Spatio-temporal dynamics of the carbonate system during macroalgae farming season in a semi-closed bay in southeast China

Ocean Negative Carbon Emission encompasses not only measures in natural marine chemistry and biology but also the potential of mariculture in achieving carbon sink goals. Growing awareness of the interplay between aquaculture and coastal carbonate system has drawn researchers' attention amid rising CO2 concentrations and negative impacts of aquaculture on the environment. In this study, twelve sites representing different maricultural types were selected, including macroalgae, shellfish and fish and non-farming area. The environmental factors, dissolved inorganic carbon (DIC), total alkalinity (TA) and pCO2 were measured monthly during kelp farming periods.

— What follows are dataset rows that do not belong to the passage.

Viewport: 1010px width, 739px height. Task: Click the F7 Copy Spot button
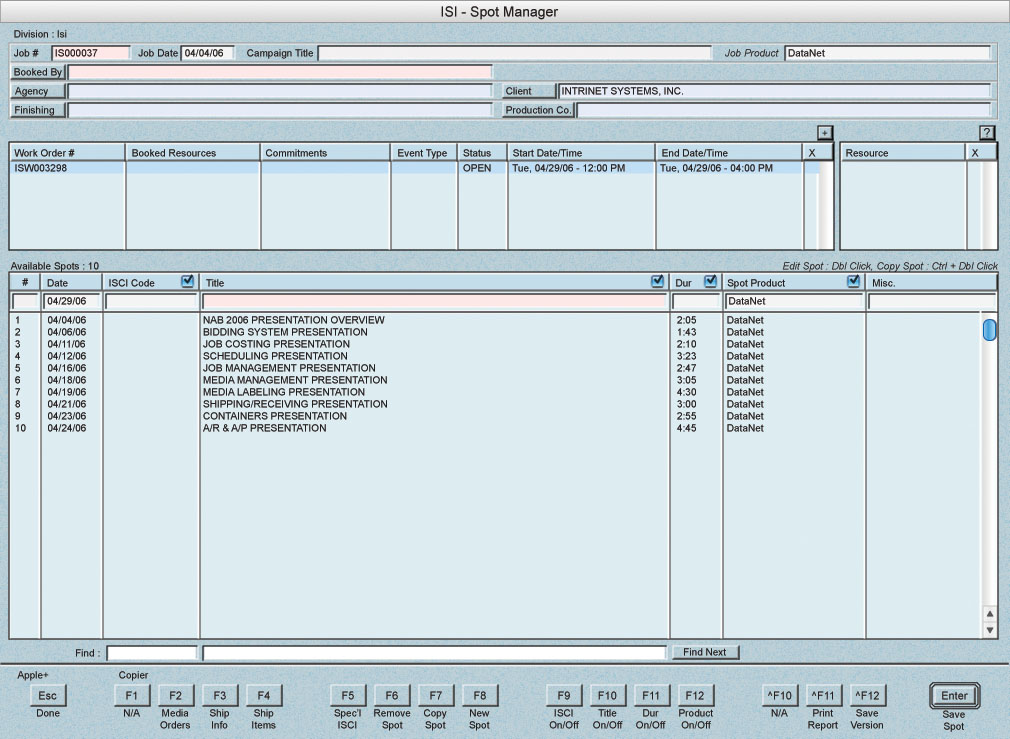435,696
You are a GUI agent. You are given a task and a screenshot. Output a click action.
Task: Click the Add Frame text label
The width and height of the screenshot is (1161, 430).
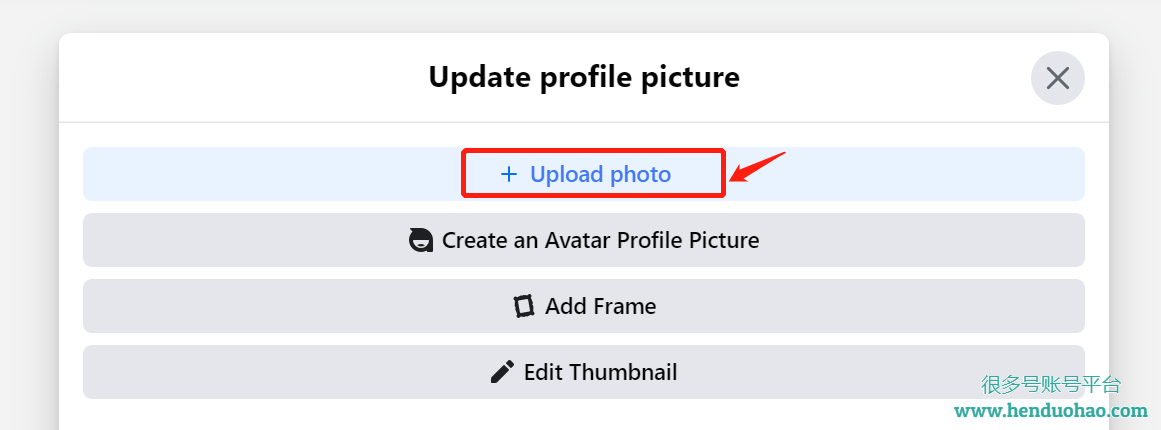click(600, 306)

Nitrate is a major component of total nitrogen and NO3-N concentration in macroalgal culture zone was lower than others, indicating effective nitrogen removal by macroalgae aquaculture. TA and DIC in non-farmed area demonstrated larger variation ranges than in farming areas, probably due to effects of precipitation on salinity. Aquaculture activities effectively maintained TA and DIC, with macroalgae cultivation playing an important role in TA stability, potentially resisting acidification. The pCO2sea-air of macroalgae culture areas in spring was slightly negative, suggesting carbon sink potential. However, further research is needed to assess the full extent of this "fourth type" of blue carbon, including accurate carbon footprint calculation, and contributions of particulate organic carbon and recalcitrant dissolved organic carbon. This study provided insight into the comprehensive contribution of different aquaculture types to fishery environment and carbonate system, which can furthermore help guide aquaculture management and facilitate the carbon-neutral transition of aquaculture.